УСЛОВИЕ ЗАДАЧИ 1:
Какой год указан в тексте о Зощенко рядом с названием статьи «О себе, о критиках и о своей работе»?
УСЛОВИЕ ЗАДАЧИ 2:
Перечислите все рассказы Зощенко, которые названы в тексте о его творчестве.
УСЛОВИЕ ЗАДАЧИ 3:
Перепишите из текста о Зощенко отрывок от слов «Мы попробуем прокомментировать» до слов «на поведение умирающего.».

ТЕКСТ ДОКУМЕНТА:

■ ■ ■ ■ ■ ■ ■

В статье «О себе, о критиках и о своей работе» (1928) Зощенко делает «одно признание. Может быть, оно покажется странным и неожиданным. Дело в том, что я – пролетарский писатель. Вернее я пародирую своими вещами того воображаемого, но подлинного пролетарского писателя, который существовал бы в теперешних условиях жизни и в теперешней среде. Конечно, такого писателя не может существовать, по крайней мере, сейчас. А когда будет существовать, то его общественность, его среда значительно повысятся во всех отношениях».

Мы попробуем прокомментировать процитированный отрывок, где Зощенко выразился с обычной для своих публицистических суждений о литературе неразвернутостью мысли. По-видимому, Зощенко действительно стремился во многих рассказах воссоздать отчужденно от себя те словесные формы, в которые должна была бы, в его понимании, «честно» воплотиться «ураганная идеология» революционизированных слоев в том случае, если бы она искала себе адекватного воплощения. Это особенно очевидно в рассказах типа «Прискорбный случай», «Мещане», где рассказчик встает на защиту «рабочего человека», в рассказе «Мелкота», где, повествуя о человеке, «свернувшем» под конец «с героической линии» и испугавшемся крематория, рассказчик пытается передать «пролетарский» взгляд на смерть, «пролетарский» взгляд на поведение умирающего.

«Пародийность» же рассказов порождена тем, что «писатель» этот – воображаемый, что он «не может существовать, по крайней мере, сейчас», поскольку «теперешняя среда» требует такого «автора», который никак не укладывается в традиционные литературные представления, требует того, что никак не увязывается с «высокой литературой». Зощенко создает новый тип литературной личности, воплотившей в себе новые отношения «автора» и «читателя». Он как бы идет навстречу тем читателям, которым нужен не традиционный литератор – властитель дум читающей публики, а «свой брат» писатель, наделенный их собственной «наивной философией». Задача эта, казавшаяся – и не без оснований — неразрешимой литературными средствами, была разрешена в рассказах Зощенко путем построения образа «автора», освобожденного от всякой культуры и неизбежно спародированного в этом своем качестве наличием иного, подлинного автора, не проявляющегося в тексте непосредственно, но – сотворяющего его. «Я только пародирую, – пишет Зощенко. – Я временно замещаю пролетарского писателя. Оттого темы моих рассказов проникнуты наивной философией, которая как раз по плечу моим читателям».

■ ■ ■ ■ ■ ■ ■

ИСХОДНЫЕ ДАННЫЕ:
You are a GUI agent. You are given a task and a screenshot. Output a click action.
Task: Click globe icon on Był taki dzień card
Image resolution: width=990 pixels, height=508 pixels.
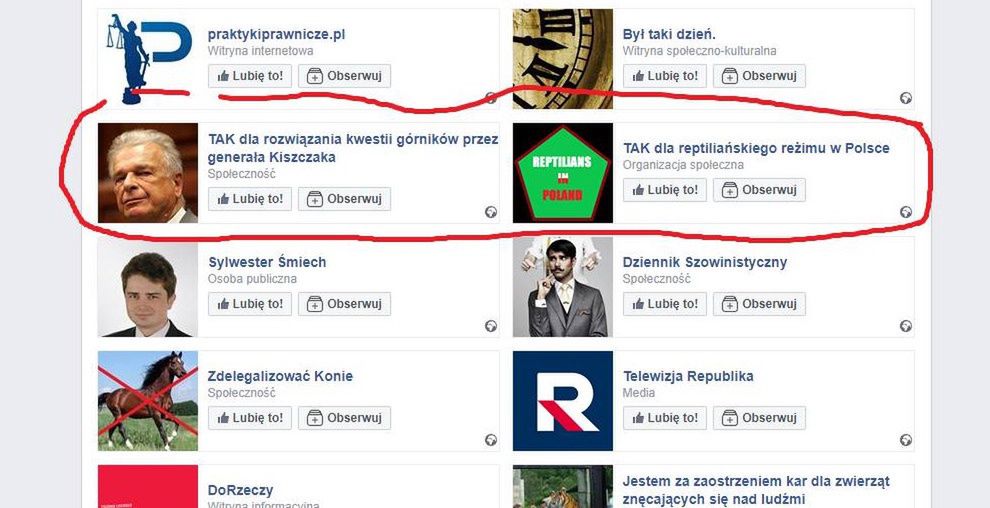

■ ■ ■ ■ ■ ■ ■

ОТВЕТ К ЗАДАНИЮ 1:
1928 год.

ОТВЕТ К ЗАДАНИЮ 2:
«Прискорбный случай», «Мещане», «Мелкота».

ОТВЕТ К ЗАДАНИЮ 3:
Мы попробуем прокомментировать процитированный отрывок, где Зощенко выразился с обычной для своих публицистических суждений о литературе неразвернутостью мысли. По-видимому, Зощенко действительно стремился во многих рассказах воссоздать отчужденно от себя те словесные формы, в которые должна была бы, в его понимании, «честно» воплотиться «ураганная идеология» революционизированных слоев в том случае, если бы она искала себе адекватного воплощения. Это особенно очевидно в рассказах типа «Прискорбный случай», «Мещане», где рассказчик встает на защиту «рабочего человека», в рассказе «Мелкота», где, повествуя о человеке, «свернувшем» под конец «с героической линии» и испугавшемся крематория, рассказчик пытается передать «пролетарский» взгляд на смерть, «пролетарский» взгляд на поведение умирающего.